#### Page extract
>>>>>

Changes on 28 May 2026 Minor reshuffle following resignation.
| Name | Department(s) | Responsibility | Party |  |
| Catherine Ardagh | Justice, Home Affairs and Migration | International law, law reform and youth justice |  | Fianna Fáil |
| Niall Collins | Agriculture, Food and the Marine | Forestry, farm safety and horticulture |  | Fianna Fáil |

==Events affecting the government==

Prior to the nomination of Taoiseach in 2025, a row ensued after four TDs of the Regional Independent Group (Michael Lowry, Gillian Toole, Barry Heneghan and Danny Healy-Rae) sought to be part of a technical group, granting them Dáil speaking rights and positioning itself on the opposition benches, while also supporting the government. This was rejected by opposition parties, resulting in chaotic exchanges in the Dáil. On 3 February 2025, eleven days after the government was formed, Ceann Comhairle Verona Murphy ruled that the Regional Group could not form a technical group for the purposes of speaking rights. This was welcomed by opposition parties. The next day, the Regional Independent Group and government parties conceded and said they would not challenge Murphy's ruling.

However, on 25 March, angry and chaotic exchanges broke out in the Dáil again leading Ceann Comhairle Verona Murphy to adjourn the session after the government won a vote to change standing orders which allowed the Regional Independents' technical group, coalition backbenchers and government-aligned independents additional speaking time in the Dáil, a reduction in time for debating the order of business and halving Taoiseach's Questions time. Taoiseach Micheál Martin defended the changes, stating that they did not alter Opposition speaking time or reduce government accountability, dismissing Opposition reactions as "wholly disproportionate." Sinn Féin leader Mary Lou McDonald strongly criticised the move, calling it an "absurd brazen stroke" that would undermine the Dáil. The following day, the Opposition parties informed Murphy that they had no confidence in her to perform the role of Ceann Comhairle and that she had a week to consider resigning before they tabled an official motion of no confidence in her. The vote was held on 1 April 2025, with Murphy retaining her position as Ceann Comhairle by 96 votes to 71.

<<<<<

Saved data entries
>>>>>

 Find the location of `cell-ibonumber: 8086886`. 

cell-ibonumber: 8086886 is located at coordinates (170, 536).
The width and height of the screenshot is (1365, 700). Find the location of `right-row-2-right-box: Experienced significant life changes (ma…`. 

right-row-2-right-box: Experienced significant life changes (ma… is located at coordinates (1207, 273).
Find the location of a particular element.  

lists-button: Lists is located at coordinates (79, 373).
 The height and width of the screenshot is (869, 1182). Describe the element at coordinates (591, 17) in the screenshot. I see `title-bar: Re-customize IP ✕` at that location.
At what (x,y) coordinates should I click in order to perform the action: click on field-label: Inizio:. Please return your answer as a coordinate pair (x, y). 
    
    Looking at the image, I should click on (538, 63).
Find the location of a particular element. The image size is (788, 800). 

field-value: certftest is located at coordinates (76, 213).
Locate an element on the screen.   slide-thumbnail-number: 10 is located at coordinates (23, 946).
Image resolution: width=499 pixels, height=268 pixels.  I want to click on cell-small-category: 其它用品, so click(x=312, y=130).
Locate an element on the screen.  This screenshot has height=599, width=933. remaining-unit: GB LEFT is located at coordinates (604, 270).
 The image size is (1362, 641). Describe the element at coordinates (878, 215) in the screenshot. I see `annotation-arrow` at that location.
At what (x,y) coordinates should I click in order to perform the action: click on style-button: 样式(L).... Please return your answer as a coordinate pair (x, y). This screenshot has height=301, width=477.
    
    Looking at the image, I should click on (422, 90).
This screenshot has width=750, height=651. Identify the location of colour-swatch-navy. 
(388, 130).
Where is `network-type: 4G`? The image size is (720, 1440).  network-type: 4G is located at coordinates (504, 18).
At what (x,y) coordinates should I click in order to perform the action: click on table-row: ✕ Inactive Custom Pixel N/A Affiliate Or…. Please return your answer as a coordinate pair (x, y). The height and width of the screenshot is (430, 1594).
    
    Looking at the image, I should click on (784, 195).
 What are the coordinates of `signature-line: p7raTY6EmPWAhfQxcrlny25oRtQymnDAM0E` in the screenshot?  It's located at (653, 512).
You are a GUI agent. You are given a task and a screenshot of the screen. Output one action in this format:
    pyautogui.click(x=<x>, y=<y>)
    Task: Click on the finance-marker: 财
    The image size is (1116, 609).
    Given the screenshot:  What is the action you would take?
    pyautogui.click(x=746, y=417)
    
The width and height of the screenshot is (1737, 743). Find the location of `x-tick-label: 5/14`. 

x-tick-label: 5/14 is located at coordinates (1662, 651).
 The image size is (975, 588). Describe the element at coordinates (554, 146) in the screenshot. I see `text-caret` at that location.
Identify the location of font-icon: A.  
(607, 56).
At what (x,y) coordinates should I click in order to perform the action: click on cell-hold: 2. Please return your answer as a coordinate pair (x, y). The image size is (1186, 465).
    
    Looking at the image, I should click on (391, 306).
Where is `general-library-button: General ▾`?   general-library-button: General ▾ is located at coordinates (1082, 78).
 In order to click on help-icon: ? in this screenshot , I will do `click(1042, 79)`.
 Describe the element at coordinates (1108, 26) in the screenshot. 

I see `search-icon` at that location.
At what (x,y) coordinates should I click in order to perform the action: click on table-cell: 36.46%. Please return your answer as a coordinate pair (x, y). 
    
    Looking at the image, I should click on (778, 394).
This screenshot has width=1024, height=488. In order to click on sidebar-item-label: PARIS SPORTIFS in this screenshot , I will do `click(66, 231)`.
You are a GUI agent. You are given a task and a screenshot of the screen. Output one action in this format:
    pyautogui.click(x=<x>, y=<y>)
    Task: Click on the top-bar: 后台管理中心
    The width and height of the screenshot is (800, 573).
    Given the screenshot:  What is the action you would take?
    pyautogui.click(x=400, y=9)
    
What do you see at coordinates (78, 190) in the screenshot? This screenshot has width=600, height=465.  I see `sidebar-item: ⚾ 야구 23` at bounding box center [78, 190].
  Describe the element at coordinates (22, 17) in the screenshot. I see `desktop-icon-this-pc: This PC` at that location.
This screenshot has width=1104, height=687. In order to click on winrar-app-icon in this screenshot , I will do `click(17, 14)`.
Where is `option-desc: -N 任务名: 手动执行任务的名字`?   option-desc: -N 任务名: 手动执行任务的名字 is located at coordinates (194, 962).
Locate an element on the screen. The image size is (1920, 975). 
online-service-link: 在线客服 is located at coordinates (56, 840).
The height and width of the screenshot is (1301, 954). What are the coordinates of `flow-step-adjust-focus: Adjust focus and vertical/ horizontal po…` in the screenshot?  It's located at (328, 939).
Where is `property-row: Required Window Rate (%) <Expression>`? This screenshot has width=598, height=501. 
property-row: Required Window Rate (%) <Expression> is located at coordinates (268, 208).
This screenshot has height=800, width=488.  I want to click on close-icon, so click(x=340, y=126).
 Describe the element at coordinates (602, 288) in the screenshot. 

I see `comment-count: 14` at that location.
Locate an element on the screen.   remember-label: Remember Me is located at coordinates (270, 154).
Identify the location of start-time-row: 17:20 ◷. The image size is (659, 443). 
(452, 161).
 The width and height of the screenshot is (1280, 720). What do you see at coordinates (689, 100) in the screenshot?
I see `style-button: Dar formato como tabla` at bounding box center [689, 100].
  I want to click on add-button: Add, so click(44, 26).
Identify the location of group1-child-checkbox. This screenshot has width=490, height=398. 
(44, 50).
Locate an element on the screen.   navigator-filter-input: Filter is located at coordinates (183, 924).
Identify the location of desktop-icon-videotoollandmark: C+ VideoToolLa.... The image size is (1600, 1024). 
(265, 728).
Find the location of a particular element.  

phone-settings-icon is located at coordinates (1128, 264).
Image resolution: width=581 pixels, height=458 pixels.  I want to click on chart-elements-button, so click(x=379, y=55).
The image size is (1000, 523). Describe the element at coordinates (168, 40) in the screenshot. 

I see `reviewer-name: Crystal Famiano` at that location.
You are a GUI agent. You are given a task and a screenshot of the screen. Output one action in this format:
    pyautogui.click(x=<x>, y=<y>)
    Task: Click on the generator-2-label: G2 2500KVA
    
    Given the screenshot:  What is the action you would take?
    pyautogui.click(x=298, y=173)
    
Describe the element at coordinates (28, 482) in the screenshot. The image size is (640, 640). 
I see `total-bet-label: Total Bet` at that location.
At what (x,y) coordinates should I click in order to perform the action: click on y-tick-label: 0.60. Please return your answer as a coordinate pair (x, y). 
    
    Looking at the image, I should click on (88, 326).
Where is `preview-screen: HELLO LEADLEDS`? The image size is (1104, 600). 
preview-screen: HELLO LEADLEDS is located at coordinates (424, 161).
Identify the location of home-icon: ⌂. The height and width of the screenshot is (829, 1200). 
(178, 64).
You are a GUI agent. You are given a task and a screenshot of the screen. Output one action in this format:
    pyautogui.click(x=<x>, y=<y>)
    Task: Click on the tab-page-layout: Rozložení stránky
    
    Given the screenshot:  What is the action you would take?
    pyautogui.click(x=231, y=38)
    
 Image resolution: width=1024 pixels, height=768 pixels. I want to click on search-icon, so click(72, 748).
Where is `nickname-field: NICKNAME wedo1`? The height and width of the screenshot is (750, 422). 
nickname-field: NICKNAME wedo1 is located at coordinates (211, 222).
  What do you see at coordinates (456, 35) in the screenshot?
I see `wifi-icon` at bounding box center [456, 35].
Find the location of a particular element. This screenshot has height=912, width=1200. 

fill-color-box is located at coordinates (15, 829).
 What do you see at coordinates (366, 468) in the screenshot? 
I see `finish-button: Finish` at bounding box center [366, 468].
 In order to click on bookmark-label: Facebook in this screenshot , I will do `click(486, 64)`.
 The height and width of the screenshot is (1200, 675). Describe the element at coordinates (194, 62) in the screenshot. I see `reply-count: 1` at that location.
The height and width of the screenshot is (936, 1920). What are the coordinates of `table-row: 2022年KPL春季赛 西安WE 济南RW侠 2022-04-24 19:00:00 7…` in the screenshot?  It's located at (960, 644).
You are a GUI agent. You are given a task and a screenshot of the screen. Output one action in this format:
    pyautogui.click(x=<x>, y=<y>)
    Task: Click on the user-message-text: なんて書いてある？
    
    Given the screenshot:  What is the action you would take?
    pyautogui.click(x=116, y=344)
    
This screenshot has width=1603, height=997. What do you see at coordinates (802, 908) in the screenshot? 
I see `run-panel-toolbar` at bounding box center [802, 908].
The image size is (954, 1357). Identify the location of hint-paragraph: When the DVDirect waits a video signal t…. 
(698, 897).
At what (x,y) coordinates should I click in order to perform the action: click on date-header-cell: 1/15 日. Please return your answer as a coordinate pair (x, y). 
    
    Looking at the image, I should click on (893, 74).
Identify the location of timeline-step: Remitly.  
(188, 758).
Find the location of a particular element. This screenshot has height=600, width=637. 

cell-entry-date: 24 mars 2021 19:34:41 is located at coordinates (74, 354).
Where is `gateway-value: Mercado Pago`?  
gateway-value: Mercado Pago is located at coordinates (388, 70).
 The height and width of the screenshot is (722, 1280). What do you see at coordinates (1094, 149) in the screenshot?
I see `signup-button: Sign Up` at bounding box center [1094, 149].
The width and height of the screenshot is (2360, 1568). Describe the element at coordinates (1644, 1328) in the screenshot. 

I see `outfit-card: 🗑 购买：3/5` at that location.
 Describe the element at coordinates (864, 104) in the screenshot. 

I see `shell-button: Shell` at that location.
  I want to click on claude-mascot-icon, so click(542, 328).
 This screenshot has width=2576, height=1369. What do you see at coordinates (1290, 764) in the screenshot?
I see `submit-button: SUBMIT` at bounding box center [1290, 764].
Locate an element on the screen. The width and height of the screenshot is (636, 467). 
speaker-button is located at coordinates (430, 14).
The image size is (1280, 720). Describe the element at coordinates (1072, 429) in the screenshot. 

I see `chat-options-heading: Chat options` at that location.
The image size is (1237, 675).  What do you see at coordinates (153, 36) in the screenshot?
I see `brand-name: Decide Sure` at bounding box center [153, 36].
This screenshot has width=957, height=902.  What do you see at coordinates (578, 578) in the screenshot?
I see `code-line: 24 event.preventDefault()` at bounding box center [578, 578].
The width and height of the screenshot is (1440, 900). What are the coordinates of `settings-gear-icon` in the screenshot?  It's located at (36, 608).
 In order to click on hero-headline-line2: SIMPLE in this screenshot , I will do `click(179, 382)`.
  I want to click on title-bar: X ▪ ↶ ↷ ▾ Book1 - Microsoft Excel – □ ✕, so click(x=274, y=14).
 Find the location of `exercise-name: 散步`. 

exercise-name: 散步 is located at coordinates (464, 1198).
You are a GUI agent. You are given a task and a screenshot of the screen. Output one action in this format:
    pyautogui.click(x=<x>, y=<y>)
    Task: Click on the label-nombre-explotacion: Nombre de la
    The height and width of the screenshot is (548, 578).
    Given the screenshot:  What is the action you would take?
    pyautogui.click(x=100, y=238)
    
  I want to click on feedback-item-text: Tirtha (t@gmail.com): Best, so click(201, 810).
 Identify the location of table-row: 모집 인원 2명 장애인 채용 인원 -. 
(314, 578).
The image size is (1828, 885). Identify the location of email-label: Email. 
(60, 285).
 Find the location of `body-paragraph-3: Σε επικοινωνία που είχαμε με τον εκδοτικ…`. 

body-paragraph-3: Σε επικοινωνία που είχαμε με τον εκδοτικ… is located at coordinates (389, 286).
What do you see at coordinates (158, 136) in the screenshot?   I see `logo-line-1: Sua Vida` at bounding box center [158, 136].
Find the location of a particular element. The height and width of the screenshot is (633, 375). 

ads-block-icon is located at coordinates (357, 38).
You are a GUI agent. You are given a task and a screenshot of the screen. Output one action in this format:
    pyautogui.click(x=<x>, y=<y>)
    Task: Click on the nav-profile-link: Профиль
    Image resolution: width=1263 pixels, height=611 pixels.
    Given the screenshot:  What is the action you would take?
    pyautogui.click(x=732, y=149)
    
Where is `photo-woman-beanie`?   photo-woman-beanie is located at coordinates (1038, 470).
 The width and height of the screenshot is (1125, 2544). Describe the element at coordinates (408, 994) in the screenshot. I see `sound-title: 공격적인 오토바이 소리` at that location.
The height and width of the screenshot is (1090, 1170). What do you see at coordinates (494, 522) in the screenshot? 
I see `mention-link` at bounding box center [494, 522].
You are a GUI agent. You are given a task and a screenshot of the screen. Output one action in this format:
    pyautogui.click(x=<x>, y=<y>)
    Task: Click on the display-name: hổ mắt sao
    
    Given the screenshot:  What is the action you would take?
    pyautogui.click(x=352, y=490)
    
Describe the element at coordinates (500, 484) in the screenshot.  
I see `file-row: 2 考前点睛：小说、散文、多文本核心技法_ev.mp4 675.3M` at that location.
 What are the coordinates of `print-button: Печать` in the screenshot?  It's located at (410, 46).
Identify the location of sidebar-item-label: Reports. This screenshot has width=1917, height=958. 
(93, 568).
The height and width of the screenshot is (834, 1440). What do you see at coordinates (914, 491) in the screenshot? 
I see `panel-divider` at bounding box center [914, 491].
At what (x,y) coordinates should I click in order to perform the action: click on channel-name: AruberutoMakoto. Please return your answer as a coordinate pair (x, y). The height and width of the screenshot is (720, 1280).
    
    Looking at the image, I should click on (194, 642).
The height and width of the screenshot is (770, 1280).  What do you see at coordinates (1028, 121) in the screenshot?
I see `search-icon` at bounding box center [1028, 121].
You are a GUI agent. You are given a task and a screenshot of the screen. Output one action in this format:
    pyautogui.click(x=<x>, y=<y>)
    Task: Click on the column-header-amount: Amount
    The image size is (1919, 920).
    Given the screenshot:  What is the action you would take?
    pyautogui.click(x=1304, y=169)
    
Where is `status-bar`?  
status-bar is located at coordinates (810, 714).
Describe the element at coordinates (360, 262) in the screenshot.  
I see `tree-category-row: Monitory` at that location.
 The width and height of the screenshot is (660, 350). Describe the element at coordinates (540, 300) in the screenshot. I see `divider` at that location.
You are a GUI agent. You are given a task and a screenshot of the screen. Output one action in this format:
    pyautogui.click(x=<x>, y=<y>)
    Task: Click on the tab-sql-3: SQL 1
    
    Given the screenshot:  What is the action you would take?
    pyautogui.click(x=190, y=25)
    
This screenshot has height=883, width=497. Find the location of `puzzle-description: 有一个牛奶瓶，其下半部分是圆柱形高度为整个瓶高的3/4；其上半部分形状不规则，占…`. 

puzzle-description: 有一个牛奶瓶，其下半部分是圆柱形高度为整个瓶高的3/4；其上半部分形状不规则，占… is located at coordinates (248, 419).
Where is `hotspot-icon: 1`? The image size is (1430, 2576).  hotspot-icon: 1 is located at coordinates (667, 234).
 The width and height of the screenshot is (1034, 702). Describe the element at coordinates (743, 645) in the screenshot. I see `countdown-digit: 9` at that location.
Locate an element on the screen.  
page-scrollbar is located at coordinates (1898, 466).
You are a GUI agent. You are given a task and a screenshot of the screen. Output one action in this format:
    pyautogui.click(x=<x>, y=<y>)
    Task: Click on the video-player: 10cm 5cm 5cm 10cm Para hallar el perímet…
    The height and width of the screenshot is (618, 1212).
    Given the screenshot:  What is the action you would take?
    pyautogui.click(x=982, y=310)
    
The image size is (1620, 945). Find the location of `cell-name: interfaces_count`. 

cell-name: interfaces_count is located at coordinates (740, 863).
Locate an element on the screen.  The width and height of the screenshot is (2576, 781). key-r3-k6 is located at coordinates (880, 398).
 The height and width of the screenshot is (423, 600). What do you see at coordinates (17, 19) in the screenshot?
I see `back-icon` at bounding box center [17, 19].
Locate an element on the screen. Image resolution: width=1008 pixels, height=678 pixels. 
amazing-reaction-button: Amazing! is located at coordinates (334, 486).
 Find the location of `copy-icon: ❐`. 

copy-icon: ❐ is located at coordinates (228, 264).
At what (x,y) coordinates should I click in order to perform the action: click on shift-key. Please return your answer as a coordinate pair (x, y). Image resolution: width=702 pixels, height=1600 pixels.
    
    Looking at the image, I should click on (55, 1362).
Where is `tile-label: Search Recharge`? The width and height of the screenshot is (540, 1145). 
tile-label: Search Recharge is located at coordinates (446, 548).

<<<<<

#### Task statement
Duplicate the part of the page extract on the Irish government between "Prior to the" and "challenge Murphy's ruling.", inclusive.

#### Response to the exercise
Prior to the nomination of Taoiseach in 2025, a row ensued after four TDs of the Regional Independent Group (Michael Lowry, Gillian Toole, Barry Heneghan and Danny Healy-Rae) sought to be part of a technical group, granting them Dáil speaking rights and positioning itself on the opposition benches, while also supporting the government. This was rejected by opposition parties, resulting in chaotic exchanges in the Dáil. On 3 February 2025, eleven days after the government was formed, Ceann Comhairle Verona Murphy ruled that the Regional Group could not form a technical group for the purposes of speaking rights. This was welcomed by opposition parties. The next day, the Regional Independent Group and government parties conceded and said they would not challenge Murphy's ruling.